THE SCAR
“Waking or sleeping nightmares come to remind us that emotions, events, or traumas that we thought were long gone or buried are still available to us for healing.”
—Linda Yael Schiller, PTSDREAMS: Transform Your
Nightmares from Trauma through Healing Dreamwork
DREAM: The Jail and Bouncing "John" (March 25, 1989. Six months before my memory returned.)
I'm in jail. There are lots of people watching. I am on a mat in the middle of the floor. A tough female guard enters carrying a stick shaped like a baton made out of bamboo. We argue and she smacks me across the face with the baton.
"If you don't behave, I'll do to you what I did to the boy," she says. I remembered another dream in which she had beaten him.
She makes me go to the "john." I leave the jail and enter a room. I am embarrassed because I don't want people to see me. I get on the toilet, and it bounces me up and down like a teeter totter."
Going up and down. Toilet People are watching.
This dream came to me six months before my memory returned, and while I was tent camping at San Antonio Lake, in California. I had no idea what it meant. After my memory returned, I looked in the mirror to see if I had a scar as the dream might indicate. A section in my book is about this scar and the turmoil it caused me. In case you didn't get it, the "john" is not a toilet, but a customer.
DICK
He was a slight man in build, and short, but dapper. One side of his face sagged a little. I never asked why, but supposed it was from a stroke. He was in his 50’s and a member of the Merola Opera Program board of directors at San Francisco Opera where I was executive director from 1974 to 1988. His name was Dr. Richard Bartlett. I called him Dick.

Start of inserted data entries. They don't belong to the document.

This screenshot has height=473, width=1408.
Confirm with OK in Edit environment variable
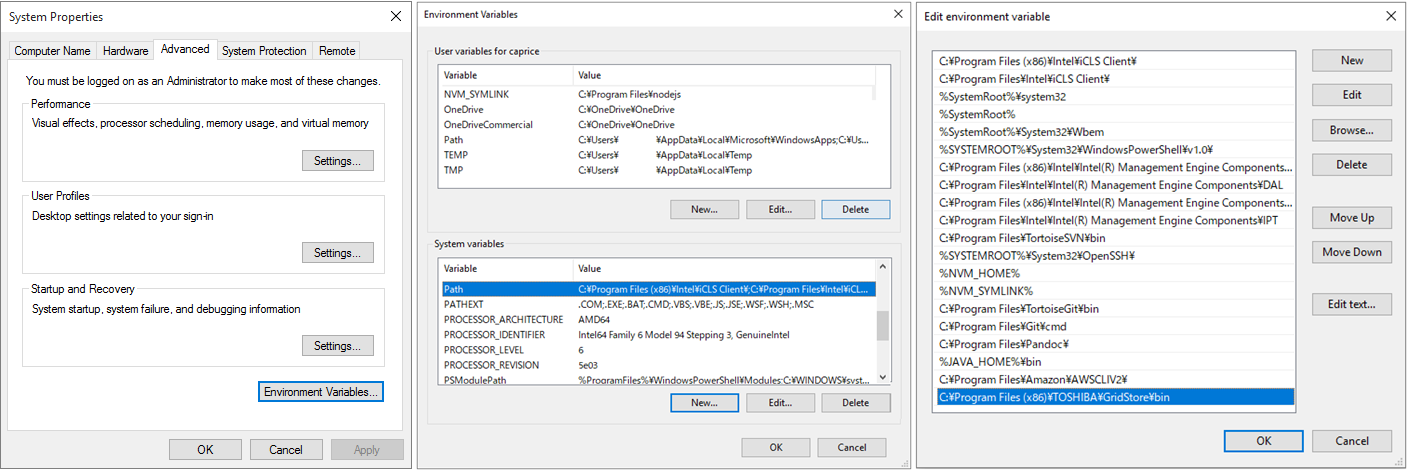click(1263, 441)
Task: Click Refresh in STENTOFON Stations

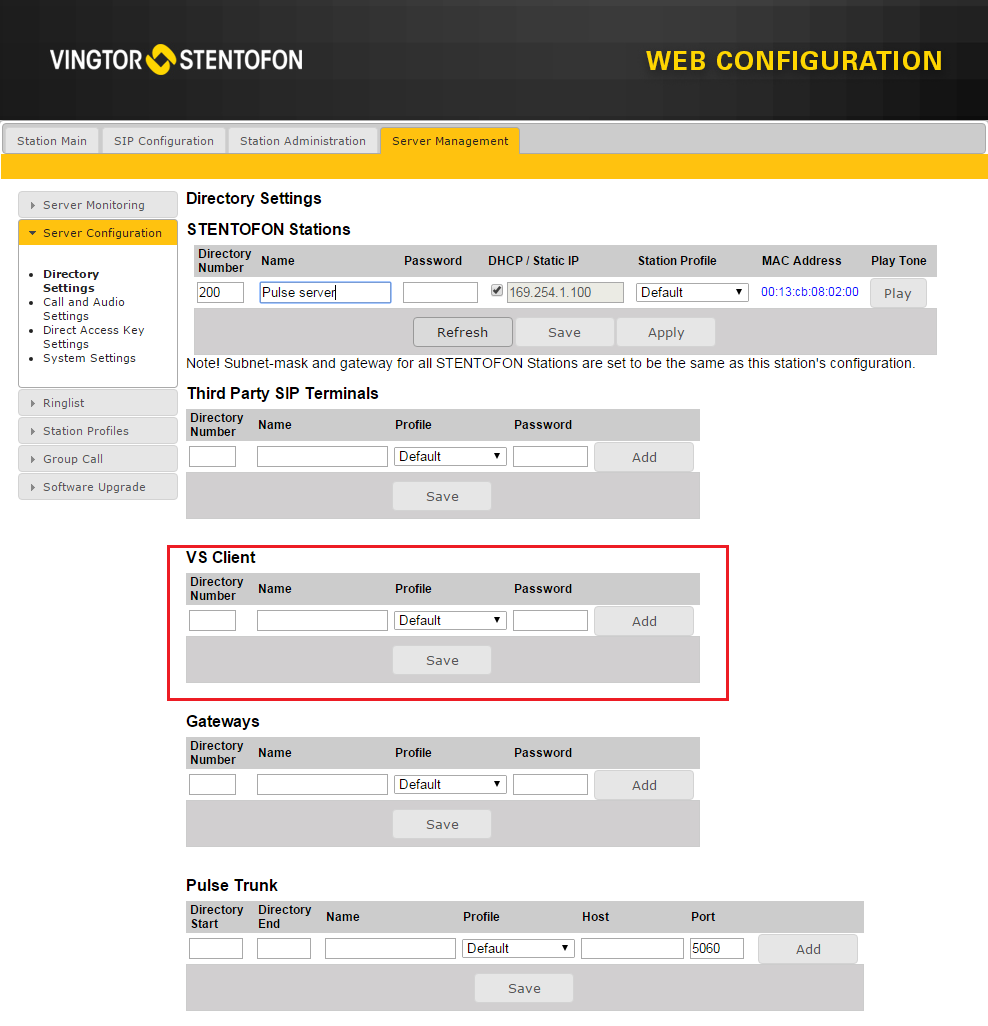Action: point(463,332)
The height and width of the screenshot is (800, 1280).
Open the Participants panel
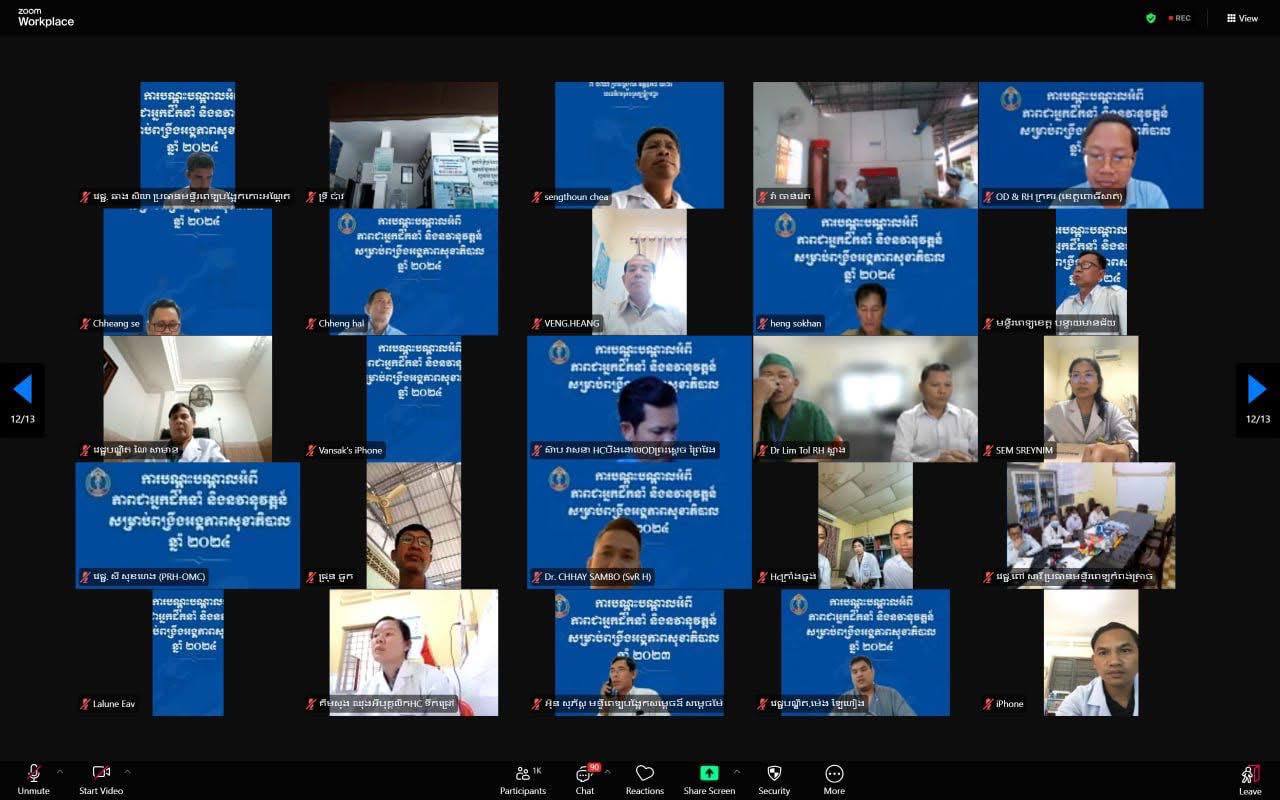(x=523, y=773)

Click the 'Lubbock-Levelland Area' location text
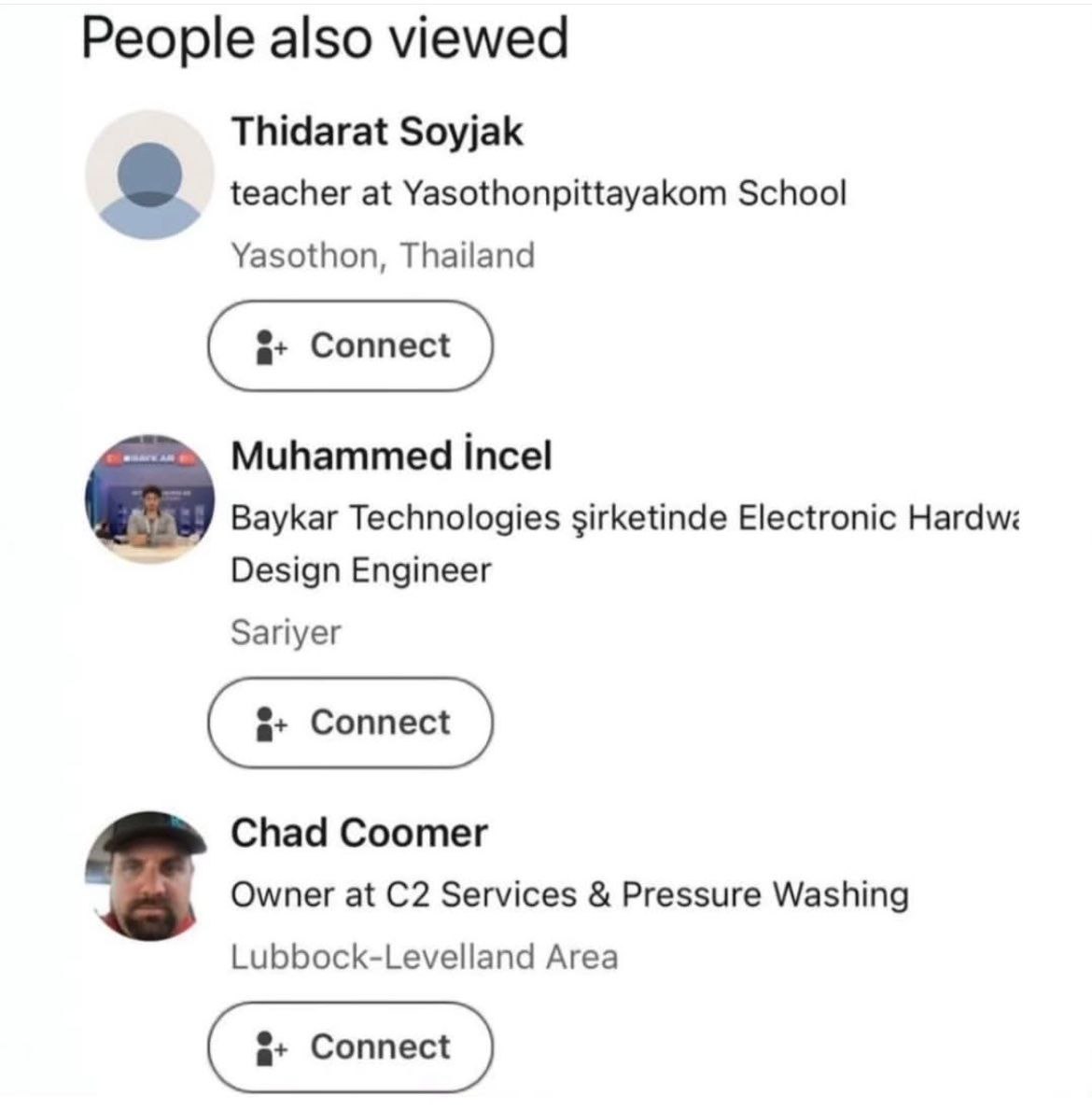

Dick was an active member of the board. He was generous with his contributions to Merola. He said yes when asked to sponsor a singer. When we held a benefit, he always bought a $1,000 table. He worked at events too, passing out fliers, pouring wine, bringing food, and religiously attending board and committee meetings. I loved him. He was the ideal board member.
He started giving me expensive presents at Christmas. One year he gave me a beautiful platter from Gump’s. It is so nice I rarely use it. He also invited me to his beautiful Victorian house for cocktail parties and he treated me like I was special. I heard he was a good doctor too. He was kind and considerate. He listened to you.
One day his behavior began to change. He became absent minded. His mind wandered. His head seemed to be in the clouds and he even gave the impression of being drunk. He came to my office once in the middle of a working day and just sat at my desk talking about nothing in particular. His nurse, obviously upset, called and asked if he was with me. He had patients waiting. Once when he invited me to his house for a brunch party, ants were crawling all over the food. He didn’t seem to notice and did nothing to fix the problem. When he came to a benefit and seemed unsteady on his feet, I began to wonder if he had become an alcoholic.
I fretted. Was something wrong? Should I say something? Finally, I decided to call his girlfriend, and express my concerns.
“Now that you mention it,” she said, “he has seemed rather strange lately, I’ll get back to you.”
A few days later she called. “He has a brain tumor. He is being operated on today. He told me to tell you that you are a good diagnostician. “
He died on the operating table. The tumor was too large.
I wrote to all of his friends and started an endowment. Money came pouring in and the gifts were used to sponsor singers in his name in perpetuity.
A year passed, when one day I received a call from the police. My apartment had been robbed. I went home to talk to the police. My television, tape deck, and jewelry had been taken. I felt violated. Back at the opera house a board meeting was in progress. My assistant, Suzanne Needles, had explained my absence and the board had taken up a collection to cover the expense of a new television.
At the end of the meeting I learned there was a man in my office waiting to see me. He was a friend of Dr. Bartlett. "I am the executor of Dicks estate and I have a present for you from him.” He handed me a little box. The card said, “To Alice, belatedly.” It was a colorful pin of a jeweled Christmas tree.
I was overwhelmed. How is it possible that Dick’s gift arrived at this particular moment? Was he out there someplace looking after me? I hope so.